27 Nisan 2024, Cumartesi Gazete Oksijen
10.02.2023 04:30

Değer mi?

Yirminci yüzyıl aslında İkinci Dünya Savaşı’nın bitmesiyle başlar. Dünyanın yepyeni değerleri de bu dönemde oluşmaya başladı. İnsanlar sahip oldukları ile tartılır, saygı görür, önemli hale gelir anlayışı yerleşti. Başarı, mutluluk güç ölçüsü sahip olunanlarla ölçüldü. Hatta iyi eğitim almak, zor ama iyi okullarda okumak daha fazla şeye sahip olmanın aracı görüldü. Sahip olmak hayatın hedefi oldu. Daha iyi yaşamak da daha fazla şeye sahip olmak anlamında kullanıldı. Sahip olunması gereken ilk ve en önemli şey de bir ev, bir mülk.

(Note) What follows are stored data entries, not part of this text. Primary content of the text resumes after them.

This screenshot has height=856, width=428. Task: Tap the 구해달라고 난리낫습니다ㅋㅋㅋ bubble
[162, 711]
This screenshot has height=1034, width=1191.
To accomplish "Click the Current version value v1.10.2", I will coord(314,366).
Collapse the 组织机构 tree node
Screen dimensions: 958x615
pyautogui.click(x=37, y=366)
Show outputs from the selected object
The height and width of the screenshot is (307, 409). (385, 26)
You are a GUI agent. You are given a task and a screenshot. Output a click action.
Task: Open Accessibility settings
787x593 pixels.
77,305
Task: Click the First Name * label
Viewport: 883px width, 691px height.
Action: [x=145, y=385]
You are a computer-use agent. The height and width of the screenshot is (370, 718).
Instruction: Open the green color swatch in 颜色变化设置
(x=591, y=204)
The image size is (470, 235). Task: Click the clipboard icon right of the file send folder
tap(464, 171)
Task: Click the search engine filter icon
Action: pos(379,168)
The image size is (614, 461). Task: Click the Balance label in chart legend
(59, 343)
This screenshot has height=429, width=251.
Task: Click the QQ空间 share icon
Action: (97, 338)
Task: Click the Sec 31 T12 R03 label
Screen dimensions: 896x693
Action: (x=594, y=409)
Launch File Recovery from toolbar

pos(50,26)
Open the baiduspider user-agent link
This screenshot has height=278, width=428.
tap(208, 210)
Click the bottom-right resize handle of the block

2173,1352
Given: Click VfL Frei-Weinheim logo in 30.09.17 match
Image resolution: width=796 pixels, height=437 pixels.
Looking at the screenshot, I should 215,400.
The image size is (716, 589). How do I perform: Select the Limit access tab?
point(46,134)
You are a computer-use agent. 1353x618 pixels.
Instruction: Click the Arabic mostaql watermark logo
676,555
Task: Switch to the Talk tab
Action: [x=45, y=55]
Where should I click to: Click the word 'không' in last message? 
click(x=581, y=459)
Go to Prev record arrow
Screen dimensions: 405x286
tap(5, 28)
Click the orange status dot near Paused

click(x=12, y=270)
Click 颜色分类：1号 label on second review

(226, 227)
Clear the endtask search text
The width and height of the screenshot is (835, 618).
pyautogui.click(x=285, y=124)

Televizyon programları bunun göstergesiydi. “Kim 500 milyar ister” programlarında yarışmacılara büyük ikramiye kazanırlarsa ne yapacakları sorulduğunda ezici hatta mutlak çoğunluk bir ev alacağını belirtti. Sonradan yasaklanacak “çöpçatanlık” programlarında adaylar tapuları üzerinden yaptıkları mal beyanını evlenme ön koşulu olarak netleştirdiler. Bu yüzyılın başında enflasyon tek haneye düşünce önce “konut” kredileri patlama yaptı. Enflasyon ve ekonomik kriz dönemlerinin en önemli korunağı da emlak olageldi. Hem aşınmaya dayanıklı, hem de bankadaki paranın başına ne geleceği belli değilken varlığını koruma sigortası olarak görüldü. Ek kira geliri de cabası.

Tatlı para

Mülk, emlak yani inşaat ekonominin motoru, büyümenin itici gücü, işsizliğin ilacı gibi her derde deva çözüm oldu. Büyük şehirlerde bir iki katlı evler kat karşılığı müteahhite verildi. Bir ev yerine beş altı daire alındı. Değer katlandı. Gecekonduların işgal ettiği arazilere tapu tahsis belgesi; sonra elektrik, su, toplu taşıma hizmetleri getirildi. Sonra bunların da ikisi üçü birleşip kat karşılığı bilmem kaç katlı apartman oldu. Değerlendi de değerlendi.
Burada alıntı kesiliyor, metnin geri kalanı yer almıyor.